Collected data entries
··········
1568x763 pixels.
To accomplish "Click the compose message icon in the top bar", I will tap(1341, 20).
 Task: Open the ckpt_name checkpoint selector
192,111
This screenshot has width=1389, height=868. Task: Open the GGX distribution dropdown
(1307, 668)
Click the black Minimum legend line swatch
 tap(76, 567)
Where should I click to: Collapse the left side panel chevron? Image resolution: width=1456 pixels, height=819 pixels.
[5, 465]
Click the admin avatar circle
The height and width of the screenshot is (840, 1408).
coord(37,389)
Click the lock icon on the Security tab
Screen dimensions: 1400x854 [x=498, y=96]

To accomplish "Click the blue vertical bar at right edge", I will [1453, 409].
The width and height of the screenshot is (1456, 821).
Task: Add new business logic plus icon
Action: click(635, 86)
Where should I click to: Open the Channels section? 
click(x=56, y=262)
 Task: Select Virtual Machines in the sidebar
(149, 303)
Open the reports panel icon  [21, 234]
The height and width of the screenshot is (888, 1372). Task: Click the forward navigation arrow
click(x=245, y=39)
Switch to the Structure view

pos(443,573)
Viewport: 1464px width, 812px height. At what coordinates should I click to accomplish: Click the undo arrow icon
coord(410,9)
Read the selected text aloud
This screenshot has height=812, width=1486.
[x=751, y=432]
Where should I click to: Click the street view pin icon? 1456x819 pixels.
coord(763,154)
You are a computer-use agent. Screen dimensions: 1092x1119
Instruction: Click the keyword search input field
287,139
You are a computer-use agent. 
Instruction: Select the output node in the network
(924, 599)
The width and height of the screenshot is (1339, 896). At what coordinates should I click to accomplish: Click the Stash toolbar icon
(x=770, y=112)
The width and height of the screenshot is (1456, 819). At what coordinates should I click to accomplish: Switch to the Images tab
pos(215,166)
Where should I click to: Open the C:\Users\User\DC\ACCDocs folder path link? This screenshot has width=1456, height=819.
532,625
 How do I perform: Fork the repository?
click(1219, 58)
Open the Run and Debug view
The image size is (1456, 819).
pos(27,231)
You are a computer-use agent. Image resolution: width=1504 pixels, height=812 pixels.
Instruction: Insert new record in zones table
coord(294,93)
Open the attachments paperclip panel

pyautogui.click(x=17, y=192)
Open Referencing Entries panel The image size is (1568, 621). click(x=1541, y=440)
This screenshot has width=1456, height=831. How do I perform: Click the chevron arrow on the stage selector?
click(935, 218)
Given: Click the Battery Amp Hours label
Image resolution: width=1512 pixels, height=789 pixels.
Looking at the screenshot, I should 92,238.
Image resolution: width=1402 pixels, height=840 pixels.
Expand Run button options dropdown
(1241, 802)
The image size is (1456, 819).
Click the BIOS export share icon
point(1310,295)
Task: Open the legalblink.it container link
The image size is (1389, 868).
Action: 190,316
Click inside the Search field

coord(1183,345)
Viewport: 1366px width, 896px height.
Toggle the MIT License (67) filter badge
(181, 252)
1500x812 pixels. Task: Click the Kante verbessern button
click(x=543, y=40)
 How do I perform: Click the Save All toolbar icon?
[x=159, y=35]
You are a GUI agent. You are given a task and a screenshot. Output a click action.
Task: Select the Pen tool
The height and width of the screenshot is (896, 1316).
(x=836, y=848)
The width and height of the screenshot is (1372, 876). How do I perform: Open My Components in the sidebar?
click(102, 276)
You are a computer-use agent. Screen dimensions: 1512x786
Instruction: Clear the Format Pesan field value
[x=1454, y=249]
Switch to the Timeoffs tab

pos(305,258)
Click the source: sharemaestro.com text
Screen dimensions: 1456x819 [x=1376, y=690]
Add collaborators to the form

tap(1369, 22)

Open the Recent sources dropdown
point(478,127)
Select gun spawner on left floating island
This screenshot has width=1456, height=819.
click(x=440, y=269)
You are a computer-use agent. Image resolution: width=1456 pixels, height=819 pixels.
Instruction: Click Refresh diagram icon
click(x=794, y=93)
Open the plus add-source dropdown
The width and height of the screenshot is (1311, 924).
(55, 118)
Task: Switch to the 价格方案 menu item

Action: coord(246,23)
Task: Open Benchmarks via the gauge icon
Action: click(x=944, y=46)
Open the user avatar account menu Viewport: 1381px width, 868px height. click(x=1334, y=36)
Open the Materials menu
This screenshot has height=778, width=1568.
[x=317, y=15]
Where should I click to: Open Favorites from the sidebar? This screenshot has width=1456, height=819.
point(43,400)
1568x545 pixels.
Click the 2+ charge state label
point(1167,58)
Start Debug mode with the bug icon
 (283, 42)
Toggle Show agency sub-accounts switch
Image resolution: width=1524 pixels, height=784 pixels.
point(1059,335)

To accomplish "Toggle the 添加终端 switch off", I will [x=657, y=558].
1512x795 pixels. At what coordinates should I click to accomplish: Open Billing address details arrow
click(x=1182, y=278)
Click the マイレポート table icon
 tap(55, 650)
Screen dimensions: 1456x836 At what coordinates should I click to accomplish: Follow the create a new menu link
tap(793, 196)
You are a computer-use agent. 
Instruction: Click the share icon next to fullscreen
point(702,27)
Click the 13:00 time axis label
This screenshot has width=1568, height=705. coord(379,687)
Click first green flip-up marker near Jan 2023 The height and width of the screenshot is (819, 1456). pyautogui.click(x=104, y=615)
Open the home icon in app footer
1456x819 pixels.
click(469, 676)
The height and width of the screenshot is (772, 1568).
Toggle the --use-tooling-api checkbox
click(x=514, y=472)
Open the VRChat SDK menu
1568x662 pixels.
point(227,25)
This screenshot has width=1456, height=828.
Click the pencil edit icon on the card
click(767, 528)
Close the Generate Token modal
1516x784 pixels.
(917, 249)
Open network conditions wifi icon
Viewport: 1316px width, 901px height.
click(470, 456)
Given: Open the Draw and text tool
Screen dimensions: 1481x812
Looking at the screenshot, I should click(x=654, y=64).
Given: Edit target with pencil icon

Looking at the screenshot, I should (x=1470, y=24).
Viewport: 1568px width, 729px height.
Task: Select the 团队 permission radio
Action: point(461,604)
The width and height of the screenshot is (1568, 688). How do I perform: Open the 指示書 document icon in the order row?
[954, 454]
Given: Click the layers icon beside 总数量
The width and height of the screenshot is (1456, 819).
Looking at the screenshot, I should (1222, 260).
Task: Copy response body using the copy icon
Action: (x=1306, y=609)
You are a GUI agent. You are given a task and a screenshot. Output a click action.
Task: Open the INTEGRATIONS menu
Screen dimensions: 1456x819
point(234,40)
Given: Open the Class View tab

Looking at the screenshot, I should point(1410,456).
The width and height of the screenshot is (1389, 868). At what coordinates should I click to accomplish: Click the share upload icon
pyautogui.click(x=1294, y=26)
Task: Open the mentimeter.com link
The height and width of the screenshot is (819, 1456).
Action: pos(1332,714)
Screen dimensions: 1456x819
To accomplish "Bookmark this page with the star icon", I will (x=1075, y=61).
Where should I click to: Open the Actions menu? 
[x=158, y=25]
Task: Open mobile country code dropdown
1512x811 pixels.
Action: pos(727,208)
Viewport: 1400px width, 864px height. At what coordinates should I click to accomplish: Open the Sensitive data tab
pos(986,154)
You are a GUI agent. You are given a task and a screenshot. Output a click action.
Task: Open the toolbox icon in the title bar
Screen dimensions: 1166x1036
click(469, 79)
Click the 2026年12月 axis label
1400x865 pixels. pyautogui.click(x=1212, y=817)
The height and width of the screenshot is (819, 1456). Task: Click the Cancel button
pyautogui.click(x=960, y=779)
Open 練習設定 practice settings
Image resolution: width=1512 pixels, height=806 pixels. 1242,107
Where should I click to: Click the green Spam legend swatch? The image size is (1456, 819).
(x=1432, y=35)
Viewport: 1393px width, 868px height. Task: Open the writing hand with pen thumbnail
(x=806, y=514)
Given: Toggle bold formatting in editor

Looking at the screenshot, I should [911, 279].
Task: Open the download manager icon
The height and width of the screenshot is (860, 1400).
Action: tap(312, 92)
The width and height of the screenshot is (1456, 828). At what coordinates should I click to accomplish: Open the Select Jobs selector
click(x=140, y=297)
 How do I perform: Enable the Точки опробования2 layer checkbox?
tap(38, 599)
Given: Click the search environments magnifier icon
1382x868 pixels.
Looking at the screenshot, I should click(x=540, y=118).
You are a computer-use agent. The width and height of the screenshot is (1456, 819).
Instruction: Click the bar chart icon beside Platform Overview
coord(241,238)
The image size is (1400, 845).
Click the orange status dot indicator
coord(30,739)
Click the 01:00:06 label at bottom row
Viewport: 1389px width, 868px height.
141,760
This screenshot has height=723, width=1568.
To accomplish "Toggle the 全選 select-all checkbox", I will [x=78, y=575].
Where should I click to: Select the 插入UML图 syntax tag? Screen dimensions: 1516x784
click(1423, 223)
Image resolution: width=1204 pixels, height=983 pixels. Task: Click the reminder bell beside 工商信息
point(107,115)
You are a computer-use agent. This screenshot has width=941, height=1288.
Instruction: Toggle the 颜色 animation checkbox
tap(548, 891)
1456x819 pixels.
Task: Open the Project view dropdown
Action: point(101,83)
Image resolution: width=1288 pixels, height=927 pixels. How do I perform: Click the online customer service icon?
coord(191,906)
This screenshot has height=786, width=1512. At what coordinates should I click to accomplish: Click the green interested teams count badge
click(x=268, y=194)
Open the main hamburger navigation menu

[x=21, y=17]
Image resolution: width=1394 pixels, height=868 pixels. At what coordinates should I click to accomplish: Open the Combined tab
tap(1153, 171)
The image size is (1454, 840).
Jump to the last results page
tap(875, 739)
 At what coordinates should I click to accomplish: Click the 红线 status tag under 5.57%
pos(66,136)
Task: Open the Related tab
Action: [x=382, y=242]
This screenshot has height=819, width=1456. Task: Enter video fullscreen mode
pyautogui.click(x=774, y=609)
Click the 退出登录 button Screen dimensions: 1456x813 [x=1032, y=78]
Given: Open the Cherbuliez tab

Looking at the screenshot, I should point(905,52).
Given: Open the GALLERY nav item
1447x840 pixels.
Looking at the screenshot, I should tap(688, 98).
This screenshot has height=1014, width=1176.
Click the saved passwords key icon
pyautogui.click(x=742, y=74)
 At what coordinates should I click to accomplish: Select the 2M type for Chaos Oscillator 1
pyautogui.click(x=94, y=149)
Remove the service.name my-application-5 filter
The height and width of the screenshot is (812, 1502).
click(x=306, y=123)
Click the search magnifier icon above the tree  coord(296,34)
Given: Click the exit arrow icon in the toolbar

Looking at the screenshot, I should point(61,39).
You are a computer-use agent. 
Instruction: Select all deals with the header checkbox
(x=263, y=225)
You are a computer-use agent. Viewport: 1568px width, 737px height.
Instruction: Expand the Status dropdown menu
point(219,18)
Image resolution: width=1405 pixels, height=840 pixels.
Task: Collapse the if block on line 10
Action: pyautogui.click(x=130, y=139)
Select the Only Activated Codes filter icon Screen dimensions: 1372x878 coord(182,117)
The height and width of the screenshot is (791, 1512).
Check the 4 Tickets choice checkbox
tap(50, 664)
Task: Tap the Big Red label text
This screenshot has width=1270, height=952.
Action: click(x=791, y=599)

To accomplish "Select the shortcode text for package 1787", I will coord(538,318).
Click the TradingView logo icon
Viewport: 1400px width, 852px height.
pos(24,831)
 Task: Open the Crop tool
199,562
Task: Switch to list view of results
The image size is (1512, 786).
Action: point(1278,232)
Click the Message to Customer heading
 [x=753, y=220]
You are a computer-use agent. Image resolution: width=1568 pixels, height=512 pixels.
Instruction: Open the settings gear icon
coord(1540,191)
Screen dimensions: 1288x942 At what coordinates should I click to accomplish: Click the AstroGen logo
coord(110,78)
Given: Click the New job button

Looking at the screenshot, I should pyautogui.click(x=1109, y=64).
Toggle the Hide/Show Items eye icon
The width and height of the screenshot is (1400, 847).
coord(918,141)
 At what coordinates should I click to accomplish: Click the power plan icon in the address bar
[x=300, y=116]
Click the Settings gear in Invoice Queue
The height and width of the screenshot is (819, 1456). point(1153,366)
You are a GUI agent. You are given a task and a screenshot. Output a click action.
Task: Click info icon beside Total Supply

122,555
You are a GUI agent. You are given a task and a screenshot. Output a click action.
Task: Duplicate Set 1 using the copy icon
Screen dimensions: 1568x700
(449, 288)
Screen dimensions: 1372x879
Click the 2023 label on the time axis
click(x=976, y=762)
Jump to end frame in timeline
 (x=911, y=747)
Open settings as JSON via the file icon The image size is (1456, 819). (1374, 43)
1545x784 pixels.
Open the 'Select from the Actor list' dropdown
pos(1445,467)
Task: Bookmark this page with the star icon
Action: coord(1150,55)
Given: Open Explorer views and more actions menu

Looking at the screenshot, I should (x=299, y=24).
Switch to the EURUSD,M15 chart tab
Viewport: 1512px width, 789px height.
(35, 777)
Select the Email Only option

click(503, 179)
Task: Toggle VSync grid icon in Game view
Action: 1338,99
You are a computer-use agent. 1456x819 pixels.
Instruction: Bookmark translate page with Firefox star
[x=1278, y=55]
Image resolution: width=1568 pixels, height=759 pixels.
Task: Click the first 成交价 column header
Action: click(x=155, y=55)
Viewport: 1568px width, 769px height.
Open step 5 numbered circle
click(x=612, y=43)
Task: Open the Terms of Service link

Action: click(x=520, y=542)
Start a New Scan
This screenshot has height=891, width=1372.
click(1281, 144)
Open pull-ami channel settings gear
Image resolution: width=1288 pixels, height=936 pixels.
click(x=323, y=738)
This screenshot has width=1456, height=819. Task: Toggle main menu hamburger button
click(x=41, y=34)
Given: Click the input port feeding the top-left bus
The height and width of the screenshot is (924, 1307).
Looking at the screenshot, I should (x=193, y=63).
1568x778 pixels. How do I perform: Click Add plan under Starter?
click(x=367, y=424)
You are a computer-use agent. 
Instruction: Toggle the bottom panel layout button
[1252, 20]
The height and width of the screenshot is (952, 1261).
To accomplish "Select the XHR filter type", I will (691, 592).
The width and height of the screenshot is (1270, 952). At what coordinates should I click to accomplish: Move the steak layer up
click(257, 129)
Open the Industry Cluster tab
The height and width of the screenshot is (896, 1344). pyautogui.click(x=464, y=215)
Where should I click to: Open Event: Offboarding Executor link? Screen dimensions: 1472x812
··········
◆ **Problem description**
From the entries above, copy each line that holds "Show".

◆ **Expected output**
Toggle Show agency sub-accounts switch
Toggle the Hide/Show Items eye icon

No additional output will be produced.